5.4 - Modeling Strategy

With three variables, there are nine possible models. The order here is from the most complex to simple.

Saturated (\(XYZ\))
Homogeneous associations \((XY, XZ, YZ)\)
Conditional independence (3 different models) (\(XY, XZ\)) (\(XY, YZ\)) (\(XZ, YZ\))
Joint independence (3 different models) (\(XY, Z\)) (\(XZ, Y\)) (\(X, XZ\))
Complete independence (\(X, Y, Z\))

Any model that lies below a given model is a special case of the more complex model(s). Such structure among models is known as hierarchical model structure. With real data, we may not want to fit all of these models but focus only on those that make sense. For example, suppose that \(Z\) (e.g. admission) can be regarded as a response variable, and \(X\) (e.g., sex) and \(Y\) (e.g., department) are predictors.

  • In regression, we do not model the relationships among predictors but allow arbitrary associations among them. Therefore, the simplest model that we may wish to fit is a null model \((XY, Z)\) which says that neither predictor is related to the response.
  • If the null model does not fit, then we should try \((XY, XZ)\), which says that \(X\) is related to \(Z\), but \(Y\) is not. As we will see later in the course, this is equivalent to a logistic regression for \(Z\) with a main effect for \(X\) but no effect for \(Y\).
  • We may also try \((XY, YZ)\), which is equivalent to a logistic regression for \(Z\) with a main effect for \(Y\) but no effect for \(X\).
  • If neither of those models fit, we may try the model of homogeneous association, \((XY, YZ, XZ)\), which is equivalent to a logistic regression for \(Z\) with main effects for \(X\) and for \(Y\) but no interaction.
  • The saturated model \((XYZ)\) is equivalent to a logistic regression for \(Z\) with a main effect for \(X\), a main effect for \(Y\), and an \(XY\) interaction.

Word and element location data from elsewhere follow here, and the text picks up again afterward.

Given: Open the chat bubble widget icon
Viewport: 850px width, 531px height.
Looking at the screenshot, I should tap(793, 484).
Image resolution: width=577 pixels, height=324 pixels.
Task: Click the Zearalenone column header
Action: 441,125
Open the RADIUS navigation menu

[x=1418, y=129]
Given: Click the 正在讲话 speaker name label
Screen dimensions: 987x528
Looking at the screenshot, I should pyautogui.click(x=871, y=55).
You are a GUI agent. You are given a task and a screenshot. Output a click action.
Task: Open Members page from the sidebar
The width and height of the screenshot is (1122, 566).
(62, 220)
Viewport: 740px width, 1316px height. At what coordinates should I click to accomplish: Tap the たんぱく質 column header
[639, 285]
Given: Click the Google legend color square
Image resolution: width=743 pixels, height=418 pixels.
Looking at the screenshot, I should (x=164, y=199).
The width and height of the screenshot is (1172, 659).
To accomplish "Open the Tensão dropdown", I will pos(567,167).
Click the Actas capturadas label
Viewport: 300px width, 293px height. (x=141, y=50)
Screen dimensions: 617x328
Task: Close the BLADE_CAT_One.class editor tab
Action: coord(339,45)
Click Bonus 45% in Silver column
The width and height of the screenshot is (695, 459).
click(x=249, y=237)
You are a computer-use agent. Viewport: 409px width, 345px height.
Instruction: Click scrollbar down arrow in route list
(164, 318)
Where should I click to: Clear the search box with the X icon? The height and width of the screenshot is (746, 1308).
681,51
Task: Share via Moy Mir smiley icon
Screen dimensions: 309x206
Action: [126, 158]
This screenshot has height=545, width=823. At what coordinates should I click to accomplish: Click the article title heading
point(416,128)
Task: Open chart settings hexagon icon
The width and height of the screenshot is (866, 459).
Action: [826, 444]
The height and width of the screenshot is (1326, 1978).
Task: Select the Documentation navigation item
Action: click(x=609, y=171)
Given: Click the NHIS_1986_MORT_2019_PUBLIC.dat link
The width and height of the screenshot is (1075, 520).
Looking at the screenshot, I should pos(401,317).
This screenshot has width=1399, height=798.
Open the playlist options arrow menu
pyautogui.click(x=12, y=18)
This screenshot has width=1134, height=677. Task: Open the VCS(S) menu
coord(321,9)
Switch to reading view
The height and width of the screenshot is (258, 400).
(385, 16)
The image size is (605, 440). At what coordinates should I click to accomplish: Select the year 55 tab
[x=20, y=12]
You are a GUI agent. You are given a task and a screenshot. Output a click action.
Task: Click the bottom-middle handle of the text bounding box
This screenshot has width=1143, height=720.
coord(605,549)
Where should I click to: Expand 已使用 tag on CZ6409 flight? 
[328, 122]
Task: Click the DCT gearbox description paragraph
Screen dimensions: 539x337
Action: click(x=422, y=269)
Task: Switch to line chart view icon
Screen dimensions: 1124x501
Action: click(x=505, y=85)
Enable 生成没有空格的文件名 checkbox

We will learn more about model selection as we learn more about log-linear and logit models. As we consider more three-way and higher-way tables, models rather than single statistics or significance testing will give us a better sense of associations between variables and the nature of the dependencies.

Extensions to k-way tables are straightforward, and work by grouping. For example, consider six binary random variables: \(X_1,X_2,X_3,X_4,X_5\), and \(X_6\). These can be represented in a \(2^6\) table. The simplest model is the model of complete independence \(X_1,X_2,X_3,X_4,X_5,X_6\), and the saturated is the most complex one including all possible interactions. But now there are many more conditional and joint independence models that we can consider, but these can be reduced to three-way and two-way tables by grouping certain variables.

Let's say that now \(A=(X_1,X_2,)\), \(B=(X_3)\), and \(C=(X_4,X_5,X_6\)), and the joint independence model \((AB,C)\) says that \(X_1,X_2\), and \(X_3\) are jointly independent of \(X_4,X_5\), and \(X_6\). Basically, we can do the analysis of an \(AB \times C\), \(8\times 8\) table. We can also consider other joint and conditional independence models with other groupings of the variables. We will see more on model selection in the upcoming lessons.